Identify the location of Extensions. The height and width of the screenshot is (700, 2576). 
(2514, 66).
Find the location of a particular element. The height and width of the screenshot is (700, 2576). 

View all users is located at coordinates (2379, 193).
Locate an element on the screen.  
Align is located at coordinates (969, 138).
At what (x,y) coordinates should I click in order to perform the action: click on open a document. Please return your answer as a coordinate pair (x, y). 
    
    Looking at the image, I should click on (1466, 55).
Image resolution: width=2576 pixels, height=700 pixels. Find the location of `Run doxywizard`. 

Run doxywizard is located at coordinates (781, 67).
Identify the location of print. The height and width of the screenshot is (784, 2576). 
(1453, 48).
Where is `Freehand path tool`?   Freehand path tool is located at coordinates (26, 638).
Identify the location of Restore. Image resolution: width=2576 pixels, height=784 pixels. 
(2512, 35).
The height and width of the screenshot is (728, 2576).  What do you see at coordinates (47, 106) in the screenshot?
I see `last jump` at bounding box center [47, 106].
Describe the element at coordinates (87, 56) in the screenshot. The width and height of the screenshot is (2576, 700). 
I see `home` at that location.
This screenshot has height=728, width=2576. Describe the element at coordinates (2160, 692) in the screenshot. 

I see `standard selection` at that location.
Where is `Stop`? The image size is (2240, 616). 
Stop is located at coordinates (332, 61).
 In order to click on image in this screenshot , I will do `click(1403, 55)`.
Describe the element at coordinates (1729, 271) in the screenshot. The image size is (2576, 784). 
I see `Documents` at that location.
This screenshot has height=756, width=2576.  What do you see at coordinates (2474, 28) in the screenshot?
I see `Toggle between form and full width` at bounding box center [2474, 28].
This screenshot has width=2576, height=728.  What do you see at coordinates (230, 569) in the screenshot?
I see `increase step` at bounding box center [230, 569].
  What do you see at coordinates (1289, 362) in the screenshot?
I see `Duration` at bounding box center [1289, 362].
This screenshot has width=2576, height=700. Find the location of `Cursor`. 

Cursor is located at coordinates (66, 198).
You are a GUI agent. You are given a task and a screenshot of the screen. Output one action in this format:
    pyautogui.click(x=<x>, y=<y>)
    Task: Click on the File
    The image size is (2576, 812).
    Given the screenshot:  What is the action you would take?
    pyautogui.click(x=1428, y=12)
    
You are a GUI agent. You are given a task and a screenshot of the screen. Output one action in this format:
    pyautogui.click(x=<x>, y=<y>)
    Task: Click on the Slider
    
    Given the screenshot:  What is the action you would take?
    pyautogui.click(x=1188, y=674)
# # # # #
## [Problem statement]
Lay out every line of the records above as a Markdown table with the columns Row and Text, numbering the rows and skipping blank lines.

## [Response to this exercise]
| Row | Text |
|---|---|
| 1 | Identify the location of Extensions. The height and width of the screenshot is (700, 2576).  |
| 2 | (2514, 66). |
| 3 | Find the location of a particular element. The height and width of the screenshot is (700, 2576).  |
| 4 | View all users is located at coordinates (2379, 193). |
| 5 | Locate an element on the screen.   |
| 6 | Align is located at coordinates (969, 138). |
| 7 | At what (x,y) coordinates should I click in order to perform the action: click on open a document. Please return your answer as a coordinate pair (x, y).  |
| 8 |     Looking at the image, I should click on (1466, 55). |
| 9 | Image resolution: width=2576 pixels, height=700 pixels. Find the location of `Run doxywizard`.  |
| 10 | Run doxywizard is located at coordinates (781, 67). |
| 11 | Identify the location of print. The height and width of the screenshot is (784, 2576).  |
| 12 | (1453, 48). |
| 13 | Where is `Freehand path tool`?   Freehand path tool is located at coordinates (26, 638). |
| 14 | Identify the location of Restore. Image resolution: width=2576 pixels, height=784 pixels.  |
| 15 | (2512, 35). |
| 16 | The height and width of the screenshot is (728, 2576).  What do you see at coordinates (47, 106) in the screenshot? |
| 17 | I see `last jump` at bounding box center [47, 106]. |
| 18 | Describe the element at coordinates (87, 56) in the screenshot. The width and height of the screenshot is (2576, 700).  |
| 19 | I see `home` at that location. |
| 20 | This screenshot has height=728, width=2576. Describe the element at coordinates (2160, 692) in the screenshot.  |
| 21 | I see `standard selection` at that location. |
| 22 | Where is `Stop`? The image size is (2240, 616).  |
| 23 | Stop is located at coordinates (332, 61). |
| 24 |  In order to click on image in this screenshot , I will do `click(1403, 55)`. |
| 25 | Describe the element at coordinates (1729, 271) in the screenshot. The image size is (2576, 784).  |
| 26 | I see `Documents` at that location. |
| 27 | This screenshot has height=756, width=2576.  What do you see at coordinates (2474, 28) in the screenshot? |
| 28 | I see `Toggle between form and full width` at bounding box center [2474, 28]. |
| 29 | This screenshot has width=2576, height=728.  What do you see at coordinates (230, 569) in the screenshot? |
| 30 | I see `increase step` at bounding box center [230, 569]. |
| 31 |   What do you see at coordinates (1289, 362) in the screenshot? |
| 32 | I see `Duration` at bounding box center [1289, 362]. |
| 33 | This screenshot has width=2576, height=700. Find the location of `Cursor`.  |
| 34 | Cursor is located at coordinates (66, 198). |
| 35 | You are a GUI agent. You are given a task and a screenshot of the screen. Output one action in this format: |
| 36 |     pyautogui.click(x=<x>, y=<y>) |
| 37 |     Task: Click on the File |
| 38 |     The image size is (2576, 812). |
| 39 |     Given the screenshot:  What is the action you would take? |
| 40 |     pyautogui.click(x=1428, y=12) |
| 41 | You are a GUI agent. You are given a task and a screenshot of the screen. Output one action in this format: |
| 42 |     pyautogui.click(x=<x>, y=<y>) |
| 43 |     Task: Click on the Slider |
| 44 |     Given the screenshot:  What is the action you would take? |
| 45 |     pyautogui.click(x=1188, y=674) |